バボは料理が得意である。カフェのメニューのほとんどはバボが考えたものだ。しかし、猫舌なので熱い物は口に出来ない。試食はリク担当だ。
バボは、茶色の髪、飴色の瞳のイケメンハーフ「大島バボ」の名でモデル活動をしていた。料理男子モデルとして雑誌で連載も持っている。
バボもネネも人型の時は普通の人間と全く変わらない。誰もその正体に気づく者はいない。
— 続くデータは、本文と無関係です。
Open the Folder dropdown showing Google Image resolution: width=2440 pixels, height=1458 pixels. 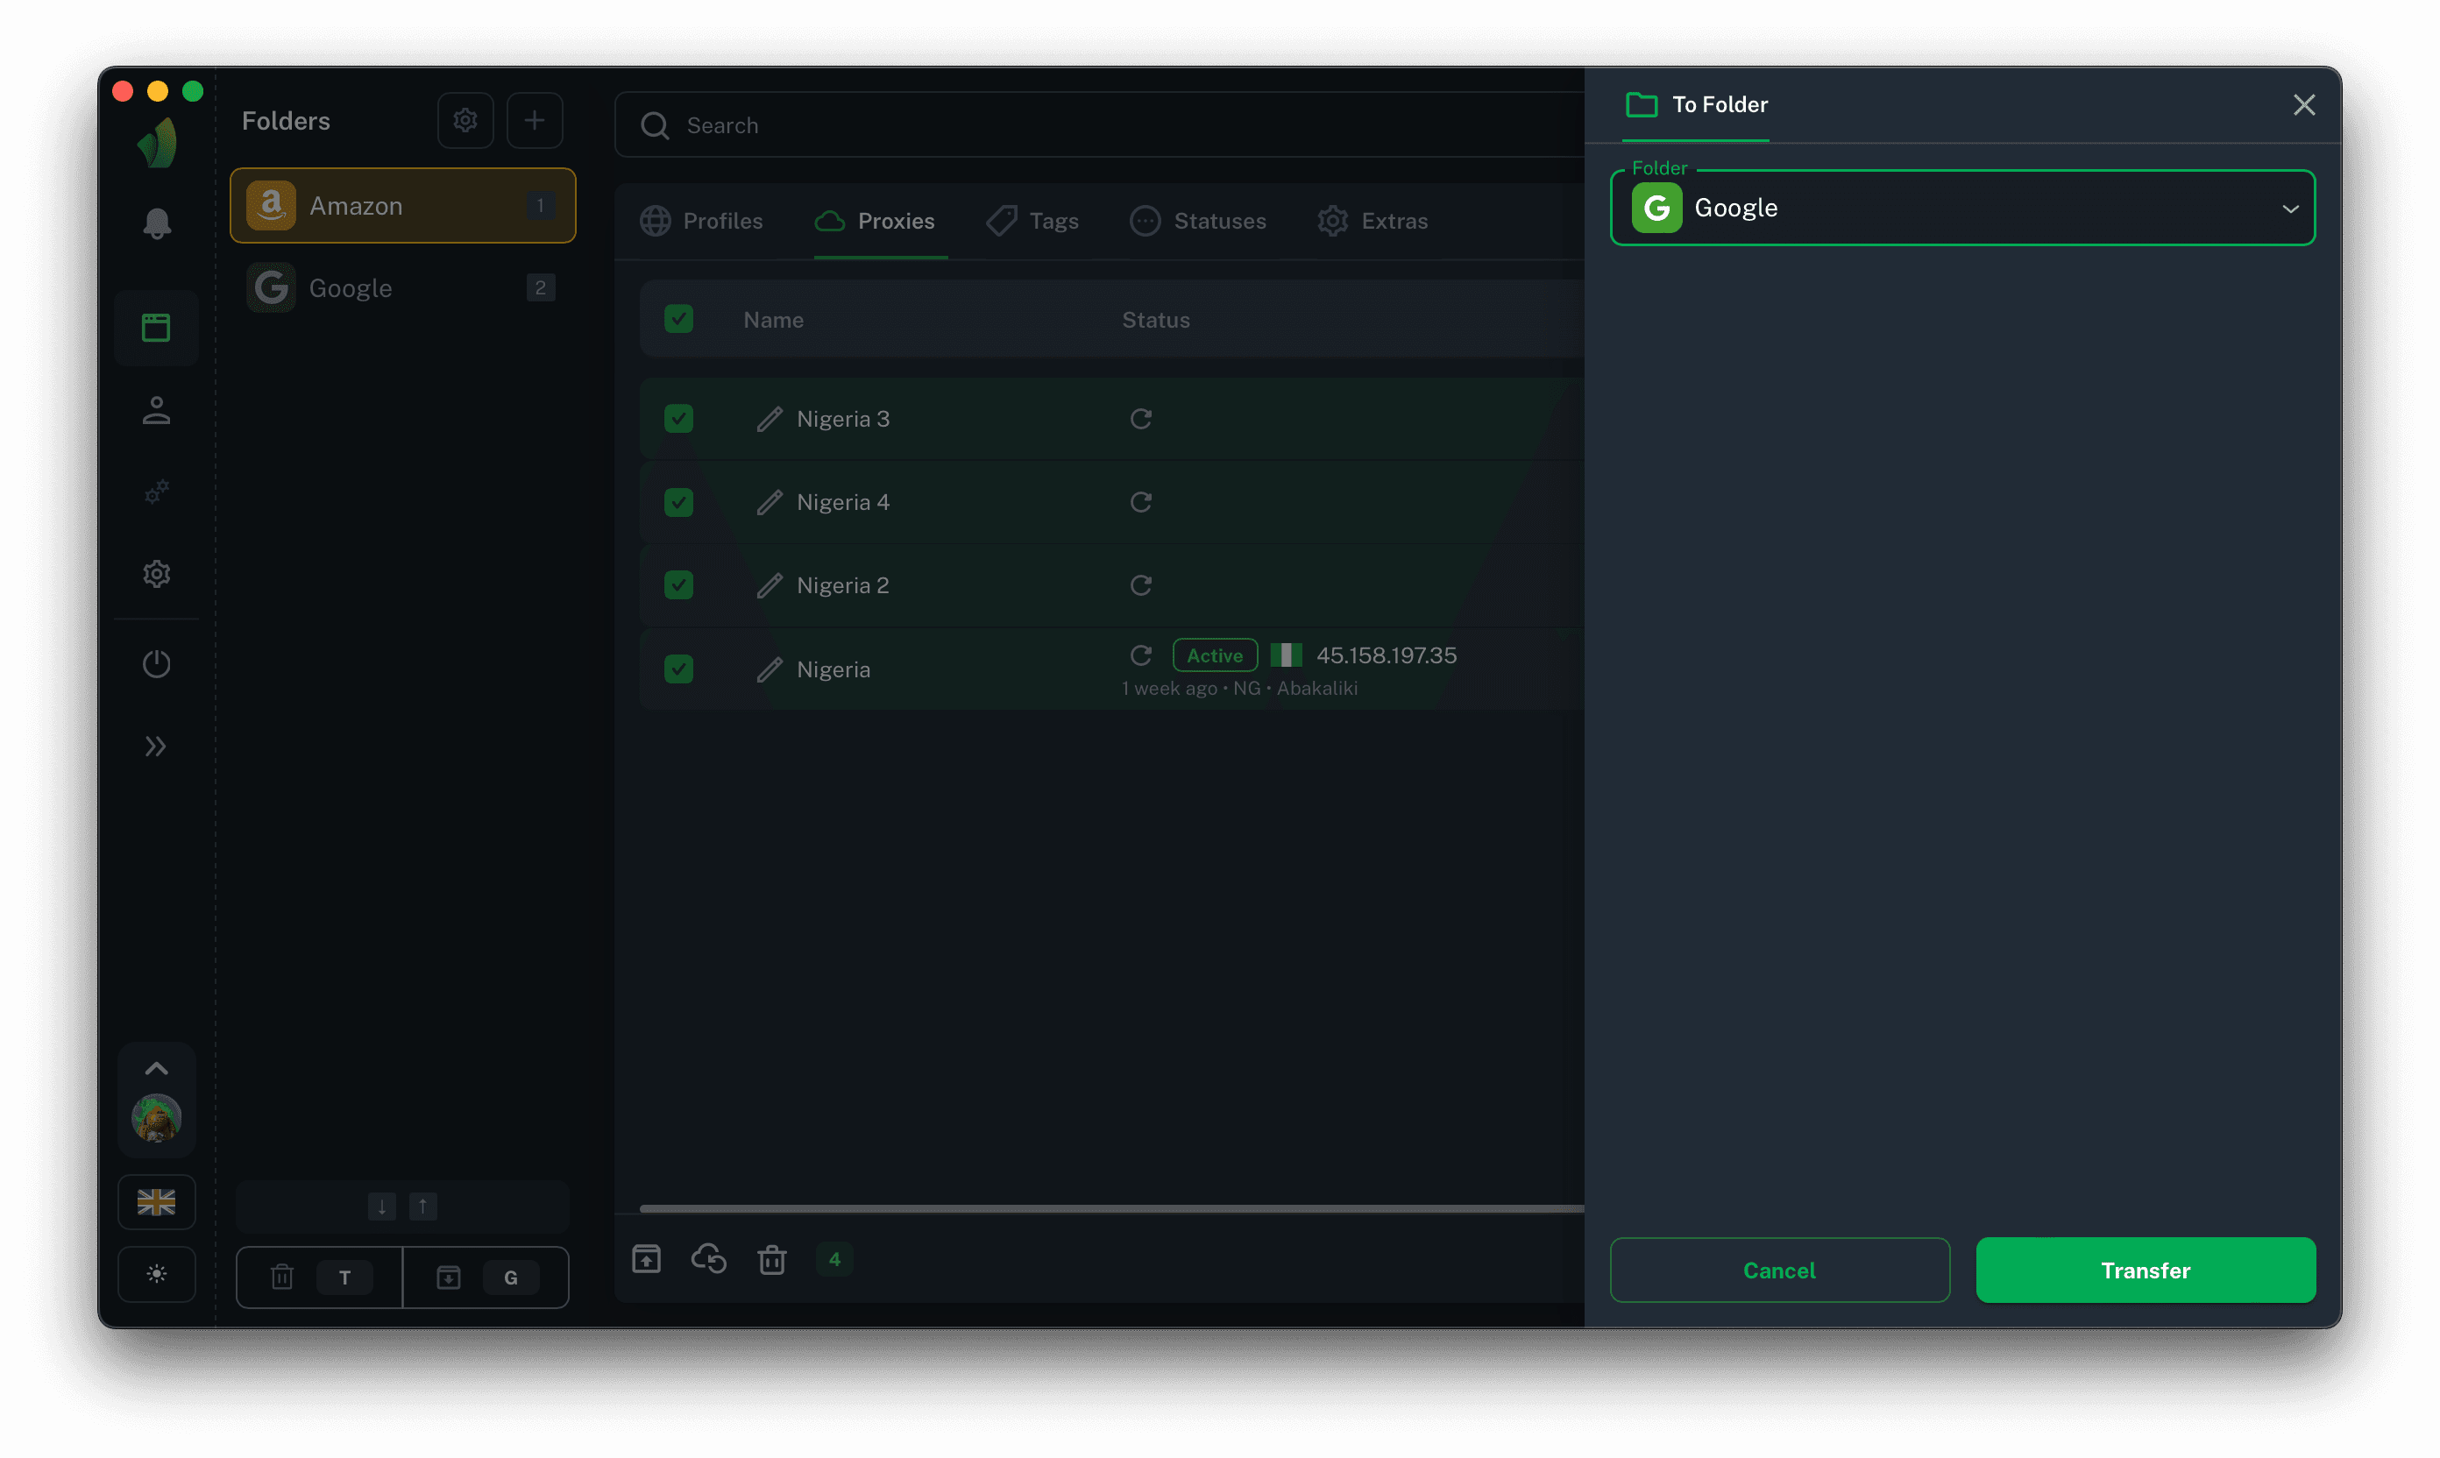pyautogui.click(x=1961, y=208)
入口の扉が開き、人の入って来る気配がした。バボネネは慌てて猫化する。
「コンニチワー。ゴメンクダサーイ。キャッツカフェ、やってマースカ?」
入ってきたのはカーネルサンダースをスリムにした様な風貌の中年外人だった。
「いらっしゃいませ。どうぞ」
リクは本日最初の客を案内する。猫型のバボとネネも一応「ゴロゴロ」と挨拶をした。
「オー! プリティ! “リアルキャット”も居るのデスネ。クロネコ、大好きデ~ス」
外人はネネをひょいと抱き上げ「プリティ、プリティ」と何度も頬ずりをした。
(――ぎゃあああ!! 気持ち悪い! ――)
ネネは毛を逆立て逃げようとするが、逃げられない。
「ふぎゃー!!」
散々撫で回され、ネネは猫のまま抵抗する。
「あの……、御注文は?」
ネネの様子にリクは苦笑いしながらオーダーを取る。
「オー、そうデスネ、ホットコーヒー、くだサーイ」
外人が手を放し、その隙にネネはやっとの事抜け出して厨房に逃げ込んだ。
「ああ、死ぬかと思った。あの外人臭過ぎるわ。加齢臭ハンパない感じ――」
肩で息をしながらネネが言った。猫の姿でも人の言葉を話す事はできるのだ。バレる訳にはいかないが――。
「猫好きなだけだろ。悪気はないんだから我慢しろ」
リクはそう言ってコーヒーをドリップする。バボはクスクス笑っている。
「わ、わかってるわよ! 私はアイドルだもの! 」
ネネは尻尾を立てて、プルプルと震わせ、
「笑うな! バボ! 」と、バボにむかって八つ当たりをした。